"Desde ontem, ainda não comi. Fui informada que a comida acabou", conta à Lusa, em tom preocupado, porque sem comer tem dificuldade em amamentar o recém-nascido.
"Sem comer não tem como sair leite para a criança mamar", lamenta, de olhos arregalados, como quem procura à sua volta por uma solução.
Ela é uma das centenas de pessoas desalojadas pela passagem do ciclone Idai na sexta-feira no centro de Moçambique e que agora enfrentam a fome devido à escassez de assistência humanitária nos centros de apoio criados de forma espontânea em escolas publicas.
Uma outra moradora relata que o desespero por falta de apoio alimentar tem aumentado a cada dia no centro de acomodação da escola de Trangapasso, porque os únicos meios de sobrevivência ficaram soterrados quando a casa desabou.
"Temos problema de comida", diz à Lusa Amina Zacarias, moçambicana com seis filhos no centro de apoio, a dormir e a comer no chão de uma sala de aula onde as mesas e cadeiras dos alunos se empurraram para um canto.

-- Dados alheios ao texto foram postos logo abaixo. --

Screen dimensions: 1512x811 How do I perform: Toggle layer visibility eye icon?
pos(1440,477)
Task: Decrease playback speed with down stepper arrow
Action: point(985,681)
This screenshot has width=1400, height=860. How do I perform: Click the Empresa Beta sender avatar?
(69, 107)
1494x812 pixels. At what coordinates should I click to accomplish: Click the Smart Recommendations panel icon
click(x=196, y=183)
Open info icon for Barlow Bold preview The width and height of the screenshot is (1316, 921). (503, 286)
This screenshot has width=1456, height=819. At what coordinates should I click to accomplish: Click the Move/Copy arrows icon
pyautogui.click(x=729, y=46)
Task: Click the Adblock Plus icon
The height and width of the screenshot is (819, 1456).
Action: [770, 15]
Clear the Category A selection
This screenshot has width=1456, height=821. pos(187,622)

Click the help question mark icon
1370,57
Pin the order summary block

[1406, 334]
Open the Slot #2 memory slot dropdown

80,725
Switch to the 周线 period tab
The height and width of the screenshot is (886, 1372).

No meio, no lugar das aulas, há agora uma fogueira, mas a água ao lume já só tem um resto de farinha de milho.
Amina pede que as autoridades distribuam tendas para as famílias recomeçarem a vida, "desenrascar" o dia-a-dia nos bairros de origem, na esperança de que as águas desçam e possam voltar às hortas que conhecem, nas quais sabem onde procurar comida.
Entre prantos de crianças a sofrer com fome, a população desalojada nos centros de abrigo clama por assistência humanitária urgente, para poder enfrentar a crise da falta de alimentos.
"Estamos a sofrer com fome" disse à Lusa, Maria Chuva, uma idosa que sustenta sozinha quatro netos no centro de acomodação, adiantando que "outros estão a recorrer a maçaroca [de milho]", mas ela, por falta de dentes já não a consegue comer.
A primeira assistência às vítimas no centro de apoio na escola de Trangapasso, Chimoio, chegou através da organização Save The Children, mas o donativo apenas cobriu dois dias de alimentação, estando desde domingo sem reabastecimento.
"As pessoas estão a tentar, à sua maneira, conseguir comida" disse à Lusa Carlos Zambo, um professor desalojado pelo ciclone.
Zambo disse que as autoridades já encontraram um lugar para implantar um centro de acomodação para a população "desocupar as salas", para que estas passem a acolher aulas, até agora paralisadas.
Pelo menos duas pontes desabaram e outras cinco estão submersas nos distritos de Sussundenga e Mossurize, na província de Manica.
O distrito do Mossurize está isolado do resto da província, só sendo possível o contacto por terra via Zimbabué.
O cinturão verde da cidade de Chimoio, que garante o sustento de centenas de famílias, através de produção de cerais e hortícolas, tem as culturas alagadas.
O Presidente da República moçambicano, Filipe Nyusi, disse na segunda-feira que o número de mortes devido ao ciclone Idai poderá ultrapassar os mil, estando confirmados atualmente 84.
O ciclone, com fortes chuvas e ventos de até 170 quilómetros por hora atingiu a Beira, a quarta maior cidade de Moçambique, na quinta-feira à noite, deixando os cerca de 500 mil residentes sem energia e linhas de comunicação.
No Maláui, as estimativas do Governo apontam para que tenham sido afetadas mais de 920 mil pessoas nos 14 distritos afetados, incluindo 460 mil crianças. Há registos de pelo menos 56 mortos e 577 feridos.
No Zimbabué, a avaliação das autoridades apontava para cerca de 1.600 casas e oito mil pessoas afetadas no distrito de Chimanimani, em Manicaland, com registos de 82 mortes e 217 pessoas desaparecidas.